WHAT TO WORK ON —
Every record is to be returned as written, with no omissions.

Stored dataset items
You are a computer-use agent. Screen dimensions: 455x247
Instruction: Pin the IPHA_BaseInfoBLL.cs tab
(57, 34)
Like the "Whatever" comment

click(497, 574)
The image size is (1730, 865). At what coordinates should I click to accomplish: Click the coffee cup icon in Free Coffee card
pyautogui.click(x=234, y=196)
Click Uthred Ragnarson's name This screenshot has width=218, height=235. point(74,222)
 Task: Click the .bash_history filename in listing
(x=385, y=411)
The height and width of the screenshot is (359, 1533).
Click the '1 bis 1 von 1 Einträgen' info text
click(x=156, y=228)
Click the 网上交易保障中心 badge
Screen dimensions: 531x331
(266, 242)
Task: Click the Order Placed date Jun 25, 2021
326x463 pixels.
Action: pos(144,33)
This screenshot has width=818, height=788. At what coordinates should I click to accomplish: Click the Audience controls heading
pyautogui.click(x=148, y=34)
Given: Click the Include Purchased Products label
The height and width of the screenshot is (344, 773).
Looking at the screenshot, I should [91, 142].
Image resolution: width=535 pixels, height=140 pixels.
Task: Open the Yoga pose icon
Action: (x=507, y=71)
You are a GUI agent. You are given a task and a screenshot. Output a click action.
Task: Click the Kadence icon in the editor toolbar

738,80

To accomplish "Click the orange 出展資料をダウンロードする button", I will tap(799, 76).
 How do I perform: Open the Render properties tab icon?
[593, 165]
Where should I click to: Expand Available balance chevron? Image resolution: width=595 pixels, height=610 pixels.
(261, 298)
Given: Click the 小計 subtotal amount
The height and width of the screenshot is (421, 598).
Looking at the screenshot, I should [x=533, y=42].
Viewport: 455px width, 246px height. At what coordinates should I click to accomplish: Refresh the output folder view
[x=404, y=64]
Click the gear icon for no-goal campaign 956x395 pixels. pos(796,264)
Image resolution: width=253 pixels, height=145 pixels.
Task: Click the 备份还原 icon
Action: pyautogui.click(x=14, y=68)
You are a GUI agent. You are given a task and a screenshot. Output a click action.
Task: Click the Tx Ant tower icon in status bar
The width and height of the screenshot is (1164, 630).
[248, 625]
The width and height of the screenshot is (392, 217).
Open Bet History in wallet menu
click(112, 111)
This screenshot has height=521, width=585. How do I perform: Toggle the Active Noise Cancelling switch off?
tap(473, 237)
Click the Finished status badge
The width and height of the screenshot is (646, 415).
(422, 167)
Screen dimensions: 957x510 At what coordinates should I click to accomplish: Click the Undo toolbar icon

WRITTEN RESPONSE —
You are a computer-use agent. Screen dimensions: 455x247
Instruction: Pin the IPHA_BaseInfoBLL.cs tab
(57, 34)
Like the "Whatever" comment

click(497, 574)
The image size is (1730, 865). At what coordinates should I click to accomplish: Click the coffee cup icon in Free Coffee card
pyautogui.click(x=234, y=196)
Click Uthred Ragnarson's name This screenshot has width=218, height=235. point(74,222)
 Task: Click the .bash_history filename in listing
(x=385, y=411)
The height and width of the screenshot is (359, 1533).
Click the '1 bis 1 von 1 Einträgen' info text
click(x=156, y=228)
Click the 网上交易保障中心 badge
Screen dimensions: 531x331
(266, 242)
Task: Click the Order Placed date Jun 25, 2021
326x463 pixels.
Action: pos(144,33)
This screenshot has width=818, height=788. At what coordinates should I click to accomplish: Click the Audience controls heading
pyautogui.click(x=148, y=34)
Given: Click the Include Purchased Products label
The height and width of the screenshot is (344, 773).
Looking at the screenshot, I should [91, 142].
Image resolution: width=535 pixels, height=140 pixels.
Task: Open the Yoga pose icon
Action: (x=507, y=71)
You are a GUI agent. You are given a task and a screenshot. Output a click action.
Task: Click the Kadence icon in the editor toolbar

738,80

To accomplish "Click the orange 出展資料をダウンロードする button", I will tap(799, 76).
 How do I perform: Open the Render properties tab icon?
[593, 165]
Where should I click to: Expand Available balance chevron? Image resolution: width=595 pixels, height=610 pixels.
(261, 298)
Given: Click the 小計 subtotal amount
The height and width of the screenshot is (421, 598).
Looking at the screenshot, I should [x=533, y=42].
Viewport: 455px width, 246px height. At what coordinates should I click to accomplish: Refresh the output folder view
[x=404, y=64]
Click the gear icon for no-goal campaign 956x395 pixels. pos(796,264)
Image resolution: width=253 pixels, height=145 pixels.
Task: Click the 备份还原 icon
Action: pyautogui.click(x=14, y=68)
You are a GUI agent. You are given a task and a screenshot. Output a click action.
Task: Click the Tx Ant tower icon in status bar
The width and height of the screenshot is (1164, 630).
[248, 625]
The width and height of the screenshot is (392, 217).
Open Bet History in wallet menu
click(112, 111)
This screenshot has height=521, width=585. How do I perform: Toggle the Active Noise Cancelling switch off?
tap(473, 237)
Click the Finished status badge
The width and height of the screenshot is (646, 415).
(422, 167)
Screen dimensions: 957x510 At what coordinates should I click to accomplish: Click the Undo toolbar icon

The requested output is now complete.